A coroner in Wakefield, West Yorkshire, had heard a GP expert conclude that the advanced nurse practitioner from the Burley Park Medical Practice, in Leeds, who spoke to Mr Nash on November 2, should have ordered an urgent face-to-face appointment and it is likely this would have meant a hospital admission 10 hours earlier than when it actually happened.

The court has heard how Mr Nash and his partner instead made a series of five NHS 111 calls during November 2, as his condition deteriorated, before he was taken to St James’s Hospital by ambulance.

He was later transferred to Leeds General Infirmary for neurosurgery but he could not be saved and died on November 4.

He had developed mastoiditis in his ear which caused an abscess on his brain, leading to his death, the inquest has heard.

On the balance of probabilities, had this intervention been 10 hours previously, his death would probably have been avoided

Simon Howarth

On Wednesday, Mr Howarth’s report was read in court which said: “On the balance of probabilities, had this intervention been 10 hours previously, his death would probably have been avoided.”

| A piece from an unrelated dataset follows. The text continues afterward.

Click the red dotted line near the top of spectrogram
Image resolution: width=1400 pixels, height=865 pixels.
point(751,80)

Earlier this week, assistant coroner Abigail Combe read a statement from GP expert Alastair Bint, who said a nurse should have organised an urgent in-patient appointment after the fourth phone consultation on November 2, 2020.

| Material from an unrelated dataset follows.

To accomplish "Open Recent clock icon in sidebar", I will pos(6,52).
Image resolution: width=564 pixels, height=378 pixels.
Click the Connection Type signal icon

Dr Bint said he did not criticise the remote nature of Mr Nash’s first three consultations on October 14, 23 and 28.

But he said Mr Nash’s presentation of fever, neck stiffness and night-time headaches on November 2, were “red flags” and the nurse’s diagnosis of a flu-like virus was “not safe”.

Mr Nash’s parents, Andrew and Anne Nash, from Nantwich, Cheshire, have campaigned to find out whether the mastoiditis he had developed would have been identified and easily treated with antibiotics if their son had undergone a face-to-face examination earlier.

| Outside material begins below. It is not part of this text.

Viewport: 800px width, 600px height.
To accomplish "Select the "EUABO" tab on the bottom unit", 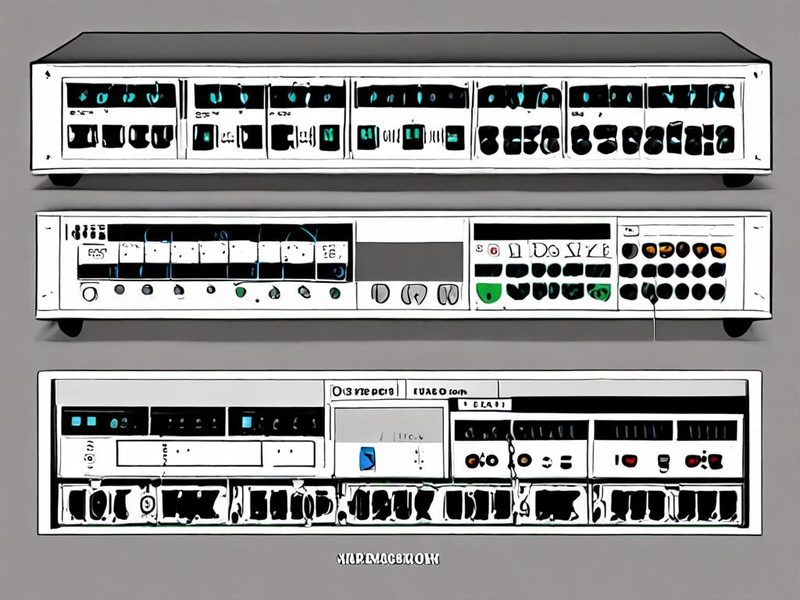I will click(439, 392).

The inquest has also heard that Mr Nash fell while left unattended in a confused state during his time in the emergency department at St James’s and cut his head.

In his report, Mr Haworth concluded that this had “no clinical significance” in terms of the outcome.

Mr Nash had just started the second year of a law degree at Leeds University when he died after a number of years as a drummer on Leeds’s music scene, touring Europe with his band Weirds and recording an album.

The inquest is expected to conclude on Friday.